Obviously, the prepubescent crowd is an important demographic for Disney. And they do a great job of serving that group.

As a result, they don’t just gain the loyalty of children. They also gain the loyalty of parents, grandparents, aunts, uncles and so on.

They also have the loyalty of adults who grew up watching Disney fairytales.

Serving or helping a person’s child is an excellent way to establish a powerful bond. This is true whether you’re selling to children or adults.

(In reality, you’re pretty much always selling to adults, because they are usually the ones that make the decision whether or not to buy something for their children.)

Put simply, we often care more about our children’s well-being than we do about our own. So, if you can do something to improve a child’s well-being, you’ll likely gain the loyalty of that child’s parents even more than you would by trying to improve the parents’ well-being.

With that kind of loyalty, selling becomes much easier.

Even doing something nice or helpful for children in general (as opposed to doing something specifically for the children of your customers) might be useful in generating goodwill among adult customers.

The good news is that you don’t have to be a company that primarily sells children’s products. After all, only so many companies can do so.

But, there are other ways to serve children.

For example, you could host parties or carnivals for the children and families of your clients.

You could run a special promotion during which you donate a certain percentage of your profits to combat child hunger.

You could occasionally have your people leave the office for an afternoon to go volunteer at a children’s hospital.

You could host a video game convention for millennials still living in their parents basement. (In case you see me there, be advised it is strictly to gather research for future articles or books. It has nothing to do with wanting to show off my borderline-superhuman Legend of Zelda skills.)

There are plenty of very simple possibilities.

Whether you’re a B2B or a B2C company, whether you sell products for children or for adults, finding ways to serve and help children can be an excellent strategy for building a powerful emotional bond between you and your customer.

Conclusion

Disney World really is a magical place. If you can afford a trip, I would highly recommend it.

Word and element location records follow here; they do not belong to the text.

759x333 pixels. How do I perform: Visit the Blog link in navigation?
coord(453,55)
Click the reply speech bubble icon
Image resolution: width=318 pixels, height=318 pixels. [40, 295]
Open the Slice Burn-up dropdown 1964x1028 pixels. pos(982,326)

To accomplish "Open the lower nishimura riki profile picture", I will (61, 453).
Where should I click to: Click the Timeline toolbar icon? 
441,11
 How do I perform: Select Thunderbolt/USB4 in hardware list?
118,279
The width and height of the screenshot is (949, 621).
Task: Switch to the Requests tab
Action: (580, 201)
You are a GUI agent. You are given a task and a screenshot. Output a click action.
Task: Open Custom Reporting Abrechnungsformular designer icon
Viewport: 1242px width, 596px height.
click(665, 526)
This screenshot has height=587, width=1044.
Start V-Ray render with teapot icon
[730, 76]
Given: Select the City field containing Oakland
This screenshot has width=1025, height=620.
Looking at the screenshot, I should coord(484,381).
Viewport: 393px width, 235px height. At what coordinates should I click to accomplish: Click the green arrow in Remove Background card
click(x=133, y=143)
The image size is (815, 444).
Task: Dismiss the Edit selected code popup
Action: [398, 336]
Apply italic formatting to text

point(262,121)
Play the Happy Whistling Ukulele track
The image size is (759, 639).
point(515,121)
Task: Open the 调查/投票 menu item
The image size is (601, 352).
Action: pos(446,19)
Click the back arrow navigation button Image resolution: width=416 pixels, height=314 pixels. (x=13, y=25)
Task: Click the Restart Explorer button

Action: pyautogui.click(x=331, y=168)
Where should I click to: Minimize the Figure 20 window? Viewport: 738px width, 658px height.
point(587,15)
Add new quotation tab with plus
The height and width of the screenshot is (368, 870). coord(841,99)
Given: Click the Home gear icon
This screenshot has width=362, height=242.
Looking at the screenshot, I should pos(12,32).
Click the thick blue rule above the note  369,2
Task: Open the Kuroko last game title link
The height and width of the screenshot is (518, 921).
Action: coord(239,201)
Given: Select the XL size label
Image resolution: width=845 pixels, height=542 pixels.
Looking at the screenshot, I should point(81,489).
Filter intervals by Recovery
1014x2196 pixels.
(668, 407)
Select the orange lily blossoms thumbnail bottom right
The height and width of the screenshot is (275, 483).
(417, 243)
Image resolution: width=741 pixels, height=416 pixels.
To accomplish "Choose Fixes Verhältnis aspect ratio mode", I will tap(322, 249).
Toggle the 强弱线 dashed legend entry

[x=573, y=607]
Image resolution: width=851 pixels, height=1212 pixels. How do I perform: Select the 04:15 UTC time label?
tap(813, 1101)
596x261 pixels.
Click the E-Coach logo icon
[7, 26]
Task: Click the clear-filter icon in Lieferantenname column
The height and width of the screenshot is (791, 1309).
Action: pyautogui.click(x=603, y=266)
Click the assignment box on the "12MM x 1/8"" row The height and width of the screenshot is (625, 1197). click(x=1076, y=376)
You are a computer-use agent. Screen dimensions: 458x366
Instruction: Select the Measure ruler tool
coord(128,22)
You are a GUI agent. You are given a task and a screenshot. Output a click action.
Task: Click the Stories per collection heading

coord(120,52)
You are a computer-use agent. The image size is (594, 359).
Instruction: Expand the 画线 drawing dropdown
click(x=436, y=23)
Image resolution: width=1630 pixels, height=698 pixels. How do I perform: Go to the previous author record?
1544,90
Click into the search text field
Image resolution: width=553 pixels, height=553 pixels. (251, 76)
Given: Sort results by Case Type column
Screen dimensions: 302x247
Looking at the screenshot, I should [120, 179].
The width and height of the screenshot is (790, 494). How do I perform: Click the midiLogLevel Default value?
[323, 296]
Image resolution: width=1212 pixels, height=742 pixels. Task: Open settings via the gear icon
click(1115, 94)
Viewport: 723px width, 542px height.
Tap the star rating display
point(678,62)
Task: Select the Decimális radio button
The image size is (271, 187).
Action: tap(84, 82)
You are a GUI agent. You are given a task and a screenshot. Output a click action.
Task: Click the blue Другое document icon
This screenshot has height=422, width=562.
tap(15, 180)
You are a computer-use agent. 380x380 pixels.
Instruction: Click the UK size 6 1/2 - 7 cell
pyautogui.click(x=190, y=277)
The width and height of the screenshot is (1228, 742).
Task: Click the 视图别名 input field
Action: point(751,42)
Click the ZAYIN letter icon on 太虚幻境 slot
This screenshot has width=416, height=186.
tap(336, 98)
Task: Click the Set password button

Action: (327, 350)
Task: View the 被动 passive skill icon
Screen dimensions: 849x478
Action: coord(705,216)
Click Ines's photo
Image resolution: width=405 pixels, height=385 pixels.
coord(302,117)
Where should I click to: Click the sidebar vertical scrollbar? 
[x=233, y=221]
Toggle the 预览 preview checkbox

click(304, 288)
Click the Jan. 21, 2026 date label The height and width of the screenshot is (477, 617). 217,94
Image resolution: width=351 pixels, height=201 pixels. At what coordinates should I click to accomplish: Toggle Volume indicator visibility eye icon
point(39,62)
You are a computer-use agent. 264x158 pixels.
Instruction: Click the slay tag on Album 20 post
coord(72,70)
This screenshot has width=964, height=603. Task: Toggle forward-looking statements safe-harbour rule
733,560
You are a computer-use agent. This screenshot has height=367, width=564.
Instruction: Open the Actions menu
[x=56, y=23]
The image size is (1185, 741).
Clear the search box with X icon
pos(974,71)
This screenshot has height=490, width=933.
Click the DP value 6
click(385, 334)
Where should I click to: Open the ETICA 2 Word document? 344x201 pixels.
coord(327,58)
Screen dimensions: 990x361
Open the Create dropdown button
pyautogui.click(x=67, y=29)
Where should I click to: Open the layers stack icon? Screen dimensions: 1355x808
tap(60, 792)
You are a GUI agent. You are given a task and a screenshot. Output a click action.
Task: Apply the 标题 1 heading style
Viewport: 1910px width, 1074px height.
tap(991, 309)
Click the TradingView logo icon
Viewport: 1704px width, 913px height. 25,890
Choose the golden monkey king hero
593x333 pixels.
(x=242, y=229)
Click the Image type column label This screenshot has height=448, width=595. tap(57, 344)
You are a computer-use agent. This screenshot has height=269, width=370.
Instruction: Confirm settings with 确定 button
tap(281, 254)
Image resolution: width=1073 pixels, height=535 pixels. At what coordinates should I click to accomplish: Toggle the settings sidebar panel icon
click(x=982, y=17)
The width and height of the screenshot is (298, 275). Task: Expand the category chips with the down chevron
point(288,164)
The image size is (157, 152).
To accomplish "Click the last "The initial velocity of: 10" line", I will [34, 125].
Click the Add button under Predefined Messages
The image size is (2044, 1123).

It’s not just a place to have loads of fun. It’s a great place to have loads of fun while observing a ton of great business strategies that you should totally steal.

Companies like Disney don’t dominate industries for decades by accident. It’s worth taking some time to study and learn from the Masters.

PS. Dear Disney,

The Pixie Dust I bought from the shady looking vendor in front of your park is totally bogus. I haven’t even been able to hover, let alone fly.

Any chance I can get a refund? Let me know.

PPS. I’m a reasonable man. I will accept a store credit.

Important: Want to talk about other marketing and/or business growth strategies that can help your company rapidly increase profit? Then let me hear from you! Send me an email at: seth.e.coyne@gmail.com

I look forward to discussing some innovative strategies you can use to grow your business! (It doesn’t matter if you own the company or if you’re trying to improve your career by helping your employer increase profit. I’d love to talk to you either way!)

Talk soon!

About The Author

Seth Coyne

Seth Coyne prefers to be addressed as Jedi Master Seth. He is the founder of Rapid Company Growth. He’s also a surprisingly handsome business advisor. Feel free to connect with him via LinkedIn or Facebook Messenger.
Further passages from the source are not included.